STORIE DI AMORE E DI AMICIZIA - La bella storia di Elkabir, del cane Ugo e di Gerardo, purtroppo senza un lieto fine

TRINITAPOLI - Ci sono storie che devono essere assolutamente raccontate perché diventano dei punti di riferimento per chi spesso stenta a comprendere la profondità del legame che si crea tra un uomo ed un animale, e tra le persone che rispettano entrambi. Tutto comincia con Elkabir, un marocchino che assisteva a Trinitapoli una anziana facendole da autista e aiutandola nei servizi di casa. Quando la signora Maria è morta, suo figlio ha licenziato il badante di sua madre e così Elkabir si è trovato improvvisamente, a circa 60 anni, senza un tetto e senza lavoro.

Afflitto da una forte depressione, ha cercato rifugio nell’alcol che gli ha fatto peggiorare in poco tempo la sua salute fisica e mentale. Lo ha aiutato uno sfasciacarrozze sulla strada tra Trinitapoli e Margherita di Savoia, che gli ha messo a disposizione un container nel retro della sua attività commerciale dove ha sistemato la sua abitazione. È nel campo circostante che un giorno Elkabir ha conosciuto il suo Ugo, un cane di taglia grande e di colore marrone, che è diventato l’amico fedele dei suoi ultimi anni di vita. Un randagio ed un uomo malato e ridotto in povertà si sono fatti compagnia e consolati, assistiti anche dal giovane Gerardo che lavora nella rimessa di auto usate del padre, sistemata nei dintorni della casa-container del marocchino.

Elkabir vaga nel paese sempre più disorientato finché un giorno viene ricoverato forse al “Don Uva” di Bisceglie, da dove ben presto torna. Di lì a poco, Gerardo lo trova disteso per terra nel piazzale del distributore Q8. Stringe nella mano un pezzettino di carta con il numero di telefono di una dottoressa. Portato d’urgenza all’ospedale, gli diagnosticano un tumore molto esteso che lo conduce alla morte in breve tempo. Nel frattempo, Ugo è restato nel container, dove ha anche fatto entrare altri due cani randagi, uno cieco e un secondo di piccola taglia, che vengono affidati alle cure della signora Ottavia di Margherita di Savoia. Ugo, invece, è irremovibile: si rifiuta di lasciare il territorio dove era vissuto con il suo grande amico Elkabir. Gerardo raccoglie una colletta e provvede a far ritornare in Marocco, dalla sua famiglia, il corpo dello sfortunato Elkabir.
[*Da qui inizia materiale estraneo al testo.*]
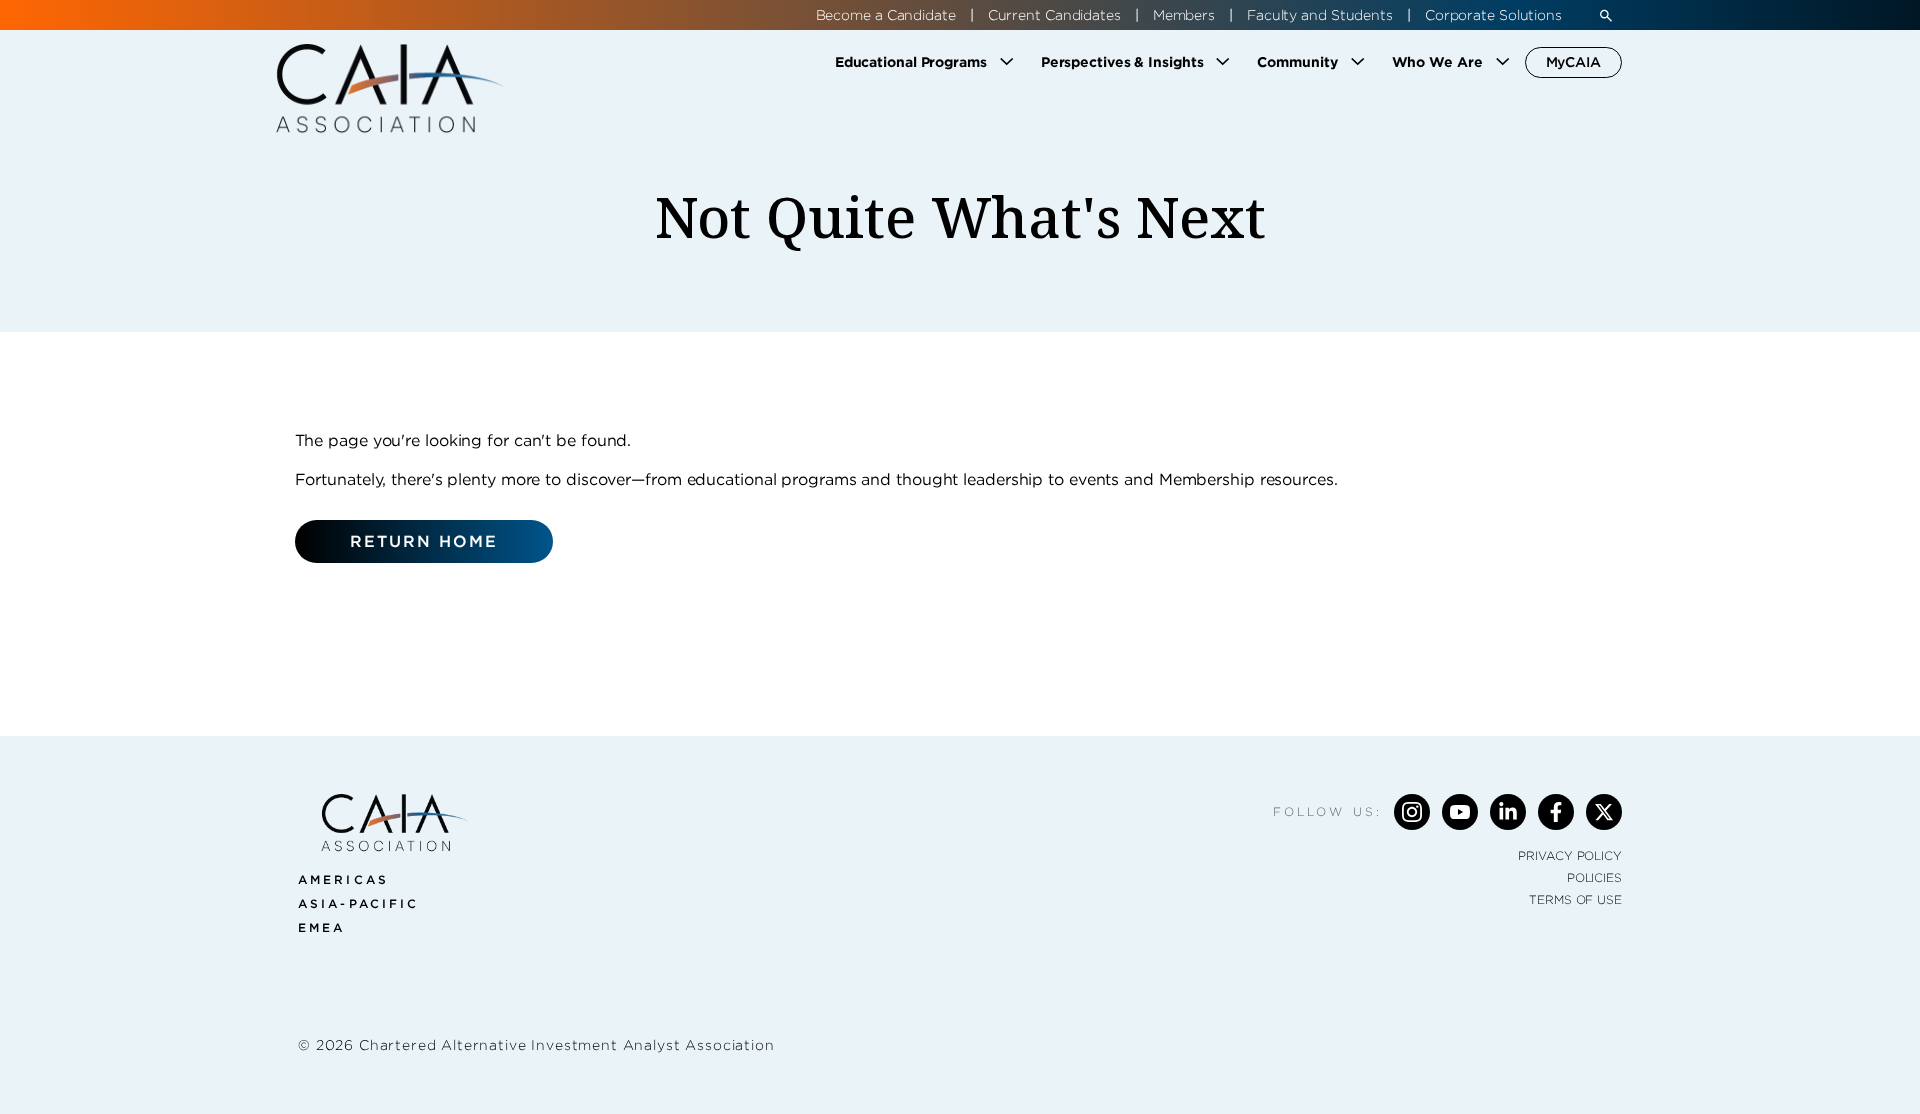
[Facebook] (1556, 812)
Per Ugo, in attesa perenne del suo amato padrone, comincia la seconda fase della sua vita. Grazie a tanti volontari, l’orfano diventa un cane di comunità. Infatti, Gerardo collocò una cuccia in prossimità della strada che da Trinitapoli va a Margherita di Savoia, fornendogli un riparo per la notte e per il freddo dell’inverno. Nei giorni che seguirono, gli animalisti che avevano avuto notizia del povero cane si alternarono per accudirlo e per portargli del cibo.

sociale tri cane ugo 02

Il signor Claudio cominciò a viziarlo con le scatolette di carne, mentre la signora Marcella, a giorni alterni, lo coccolava con vaschette di carne e pasta che lui, con il muso, portava in un angolo per mangiare in pace. Chiunque andasse a fargli visita trovava sempre la ciotola piena di acqua fresca, che veniva quotidianamente riempita.

Gli autisti diretti al mattino a Margherita di Savoia, o viceversa a Trinitapoli, si fermavano di tanto in tanto per chiamarlo e per salutarlo. La signora Marcella non sapeva che il suo nome fosse Ugo e pertanto lo aveva ribattezzato, per il suo colore, Bruno. Appena sentiva il rombo della sua auto, arrivava di corsa e scodinzolava allegro in attesa delle carezze e del cibo. Se poi si allontanava molto nella campagna per correre dietro qualche preda, un fischio o un richiamo lo riportavano subito sul ciglio della strada, dove si tratteneva un po’ con i suoi ormai tanti amici.

Un brutto giorno, però, Ugo ha attraversato la strada ed è morto, investito da un’auto in corsa. I suoi amici umani lo hanno portato a Barletta per farlo cremare e hanno voluto che si raccontasse la storia di questo cane che ha dato felicità prima ad un povero infelice e poi, dopo la morte del suo padrone Elkabir, ha regalato affetto e riconoscenza a chiunque lo avvicinasse e lo nutrisse. Ricordarlo è l’unico modo per rendergli onore.